■ **Your goal**:
Begin at the line where "Task: Click the step 2 circle indicator" appears and reproduce exactly every line through the end of the data below, both included, skipping pictures.

Pixel coordinate grounding data
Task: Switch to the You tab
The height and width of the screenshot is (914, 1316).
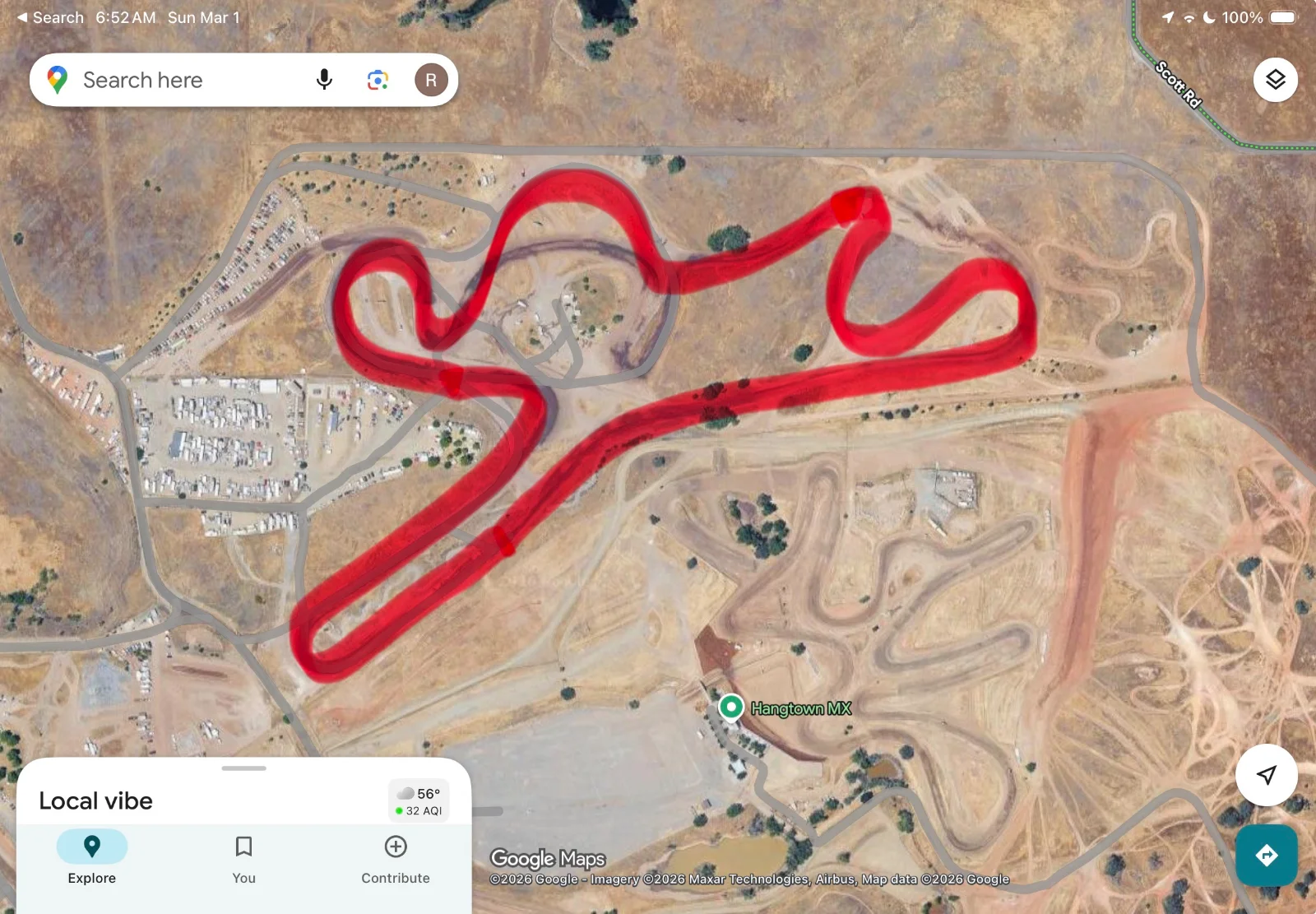Action: click(x=243, y=857)
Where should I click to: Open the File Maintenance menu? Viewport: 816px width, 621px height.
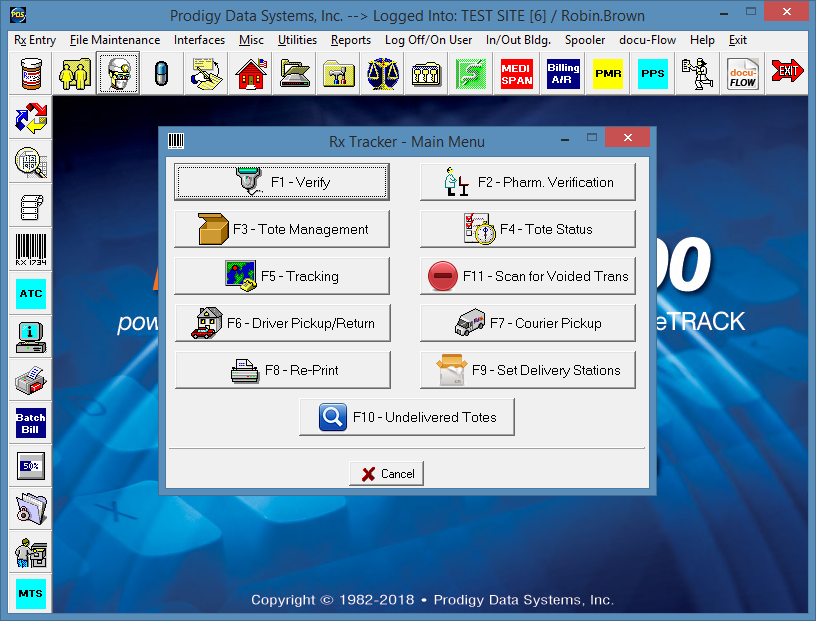[x=115, y=40]
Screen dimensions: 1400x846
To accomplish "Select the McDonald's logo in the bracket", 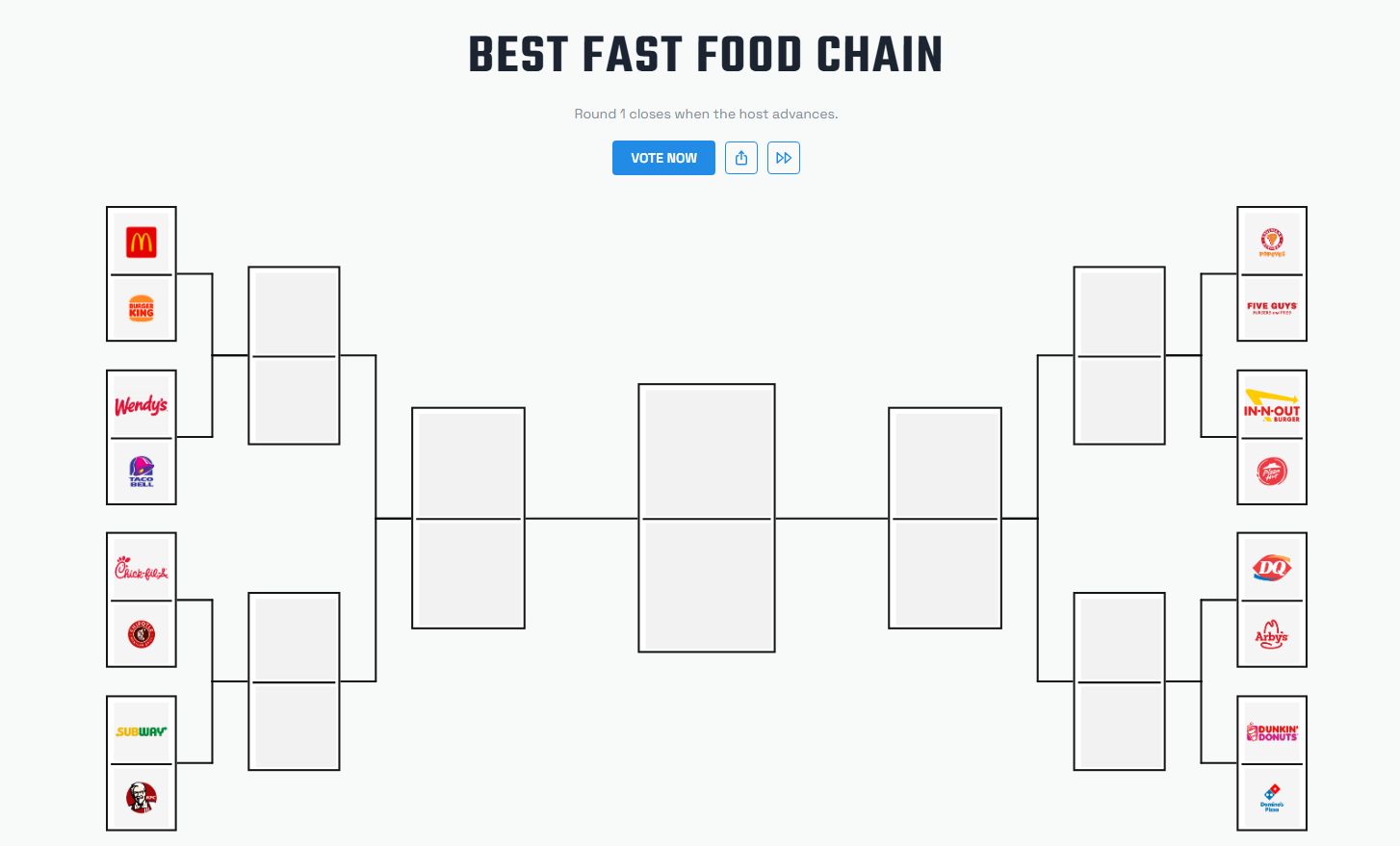I will tap(142, 241).
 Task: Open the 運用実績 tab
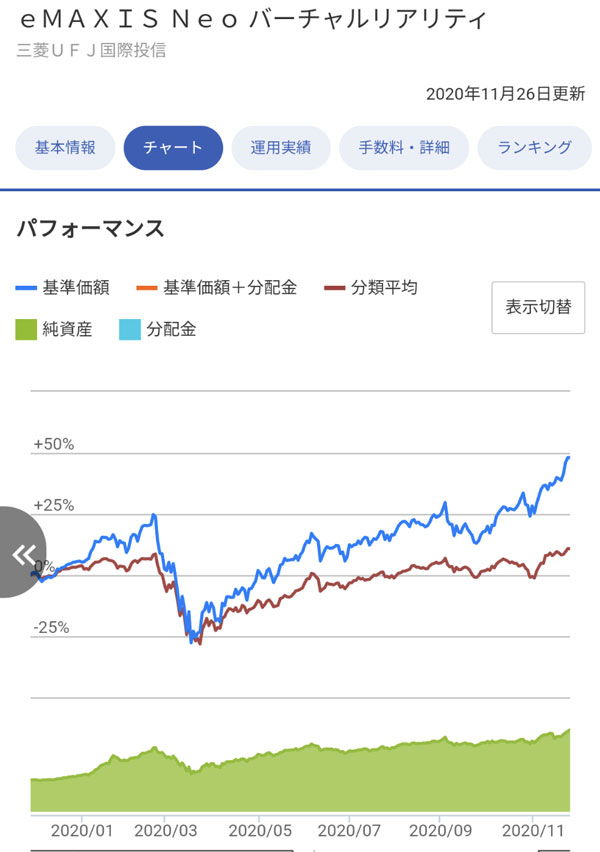click(x=281, y=148)

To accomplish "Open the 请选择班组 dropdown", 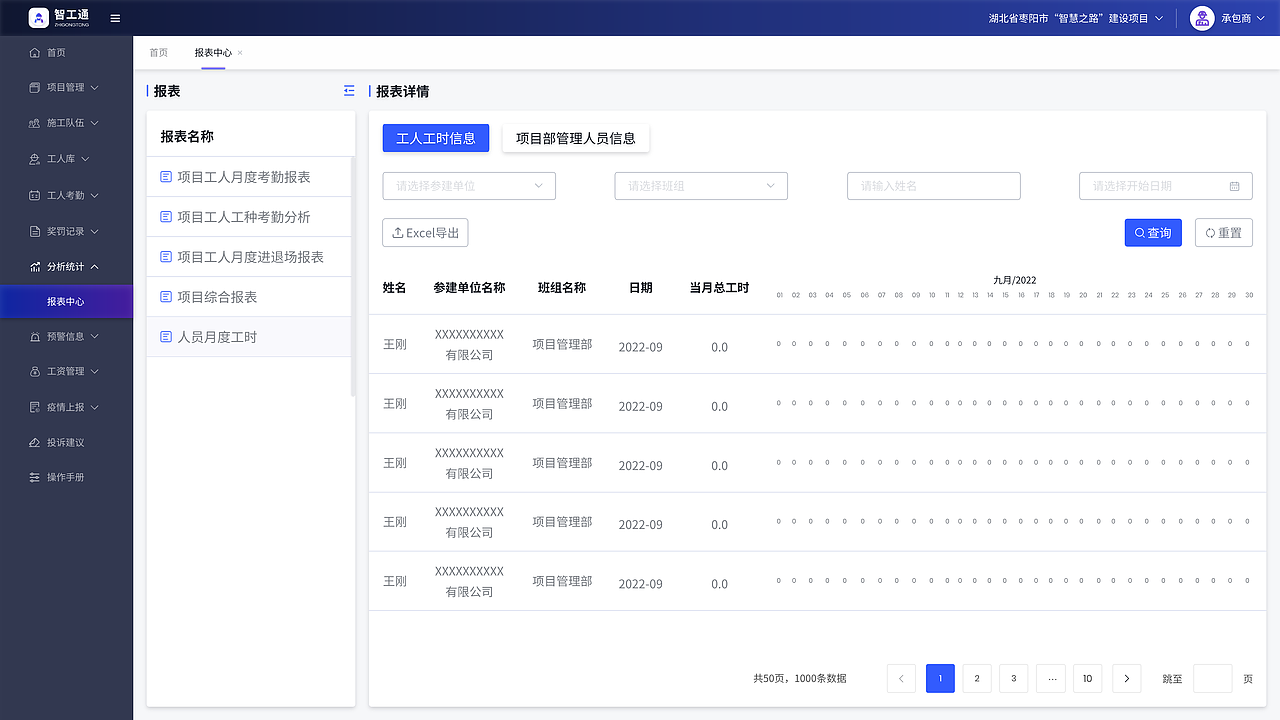I will click(700, 186).
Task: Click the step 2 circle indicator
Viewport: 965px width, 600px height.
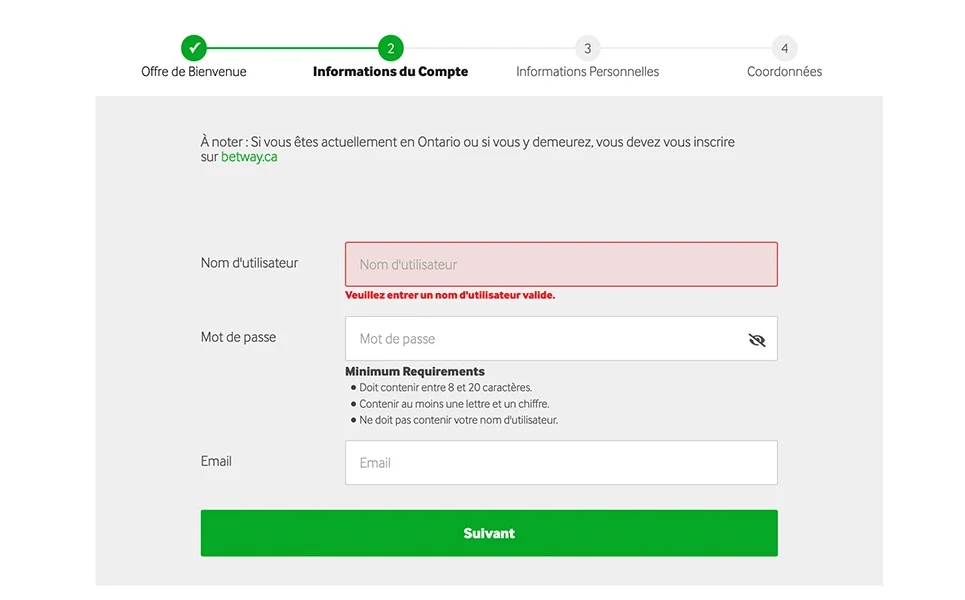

■ **Solved exercise**:
Task: Click the step 2 circle indicator
Viewport: 965px width, 600px height.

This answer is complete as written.